Fact #1:Asia’s economic woes don’t have to spell disaster for the local economy. Believe it or not, intelligent economic policies can put the Commonwealth back on its feet.

Fact #2:We had the garment industry as a financial parachute in 1998. It quietly rescued us from the crash-and-burn tourism situation that remains in free fall. Without garments, this place would have been wiped off of the economic list of reasonably well-developed regions.

Fact #3:The CNMI will emerge from next year a far different economy than it is now. The days of limbo-land are over, and we’ll have to turn one way or the other. The Commonwealth can become a serious free-market based economy, or it can join most of the other Pacific islands as a wallowing welfare state. We can be taken seriously by investors as a clean place to do business, or we can look…shady. We can cultivate a sense of independence in our children, or a sense of dependence. It’s nobody’s choice but ours. Water seeks its own level. Free societies do, too.

We’ve sure got the raw tools for success. All the trappings of tropical paradise dovetailed with clean and modern infrastructure. One of the world’s best examples of a successful blend of cultures. The protection of the U.S. fleet’s muscle and the blessings of peace. Modern healthcare, no outbreaks of spooky tropical diseases, and even the only air ambulance system in all of Micronesia. An economy based on the stability of the U.S. dollar. A modern banking system. Good roads, but not too much traffic. An installed base of good hotels. A modern international airport, staffed with local air traffic controllers who are as good as the world’s best.
City fun and dazzle, and natural, unspoiled beauty. A two-legged economy based on services (tourism) and manufacturing (garments). And, most importantly, a large degree of self- determination.

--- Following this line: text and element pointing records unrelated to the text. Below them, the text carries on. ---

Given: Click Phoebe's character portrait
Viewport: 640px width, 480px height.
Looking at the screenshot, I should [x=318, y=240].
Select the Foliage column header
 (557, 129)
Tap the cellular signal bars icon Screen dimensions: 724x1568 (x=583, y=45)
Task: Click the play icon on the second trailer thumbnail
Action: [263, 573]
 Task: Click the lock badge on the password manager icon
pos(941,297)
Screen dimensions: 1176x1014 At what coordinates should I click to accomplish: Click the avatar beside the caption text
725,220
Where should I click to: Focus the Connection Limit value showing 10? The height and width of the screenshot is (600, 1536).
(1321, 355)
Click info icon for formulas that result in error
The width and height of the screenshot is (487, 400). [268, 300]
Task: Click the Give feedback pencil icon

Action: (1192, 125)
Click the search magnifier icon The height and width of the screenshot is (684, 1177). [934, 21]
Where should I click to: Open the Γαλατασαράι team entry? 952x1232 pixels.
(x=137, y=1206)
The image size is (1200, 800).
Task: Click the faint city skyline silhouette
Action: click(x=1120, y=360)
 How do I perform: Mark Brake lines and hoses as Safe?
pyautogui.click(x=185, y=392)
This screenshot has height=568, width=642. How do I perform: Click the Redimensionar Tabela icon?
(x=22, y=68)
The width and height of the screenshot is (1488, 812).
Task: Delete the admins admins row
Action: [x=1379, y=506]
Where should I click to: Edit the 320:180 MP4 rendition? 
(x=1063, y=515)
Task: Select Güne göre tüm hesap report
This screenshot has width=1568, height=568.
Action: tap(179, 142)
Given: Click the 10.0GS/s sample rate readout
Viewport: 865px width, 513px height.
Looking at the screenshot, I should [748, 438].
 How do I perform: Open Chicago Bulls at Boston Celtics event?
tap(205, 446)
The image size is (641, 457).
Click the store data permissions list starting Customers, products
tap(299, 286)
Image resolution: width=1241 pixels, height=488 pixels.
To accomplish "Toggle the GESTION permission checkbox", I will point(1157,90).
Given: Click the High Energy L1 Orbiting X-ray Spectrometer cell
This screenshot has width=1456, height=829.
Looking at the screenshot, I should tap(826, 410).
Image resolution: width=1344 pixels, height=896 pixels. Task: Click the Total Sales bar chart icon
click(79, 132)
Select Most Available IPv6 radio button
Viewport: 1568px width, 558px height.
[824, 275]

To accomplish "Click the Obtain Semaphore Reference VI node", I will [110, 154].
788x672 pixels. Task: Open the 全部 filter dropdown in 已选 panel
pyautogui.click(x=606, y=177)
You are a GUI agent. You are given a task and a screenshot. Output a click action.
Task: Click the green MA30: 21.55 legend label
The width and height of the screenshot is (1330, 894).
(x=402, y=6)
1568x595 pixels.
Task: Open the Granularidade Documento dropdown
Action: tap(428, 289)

I can’t think of a better place to live. If I could, I’d move there. Okay, so the Old Year wasn’t so great. But it wrote the questions we’ll get to answer in the New Year, which gives us an opportunity to pass or fail. After all, the global economy is efficient, but it’s not forgiving. It richly rewards competitive success, but quickly punishes failure. It judges both the quick and the dead.

Look around our Pacific neighborhood, and you’ll see that the economic gulf between the haves and the have-nots is wider than the ocean itself. In the coming months the CNMI will choose which camp it wants to join. And that, folks, is called freedom. It is the chief blessing — and the chief responsibility — offered by the New Year.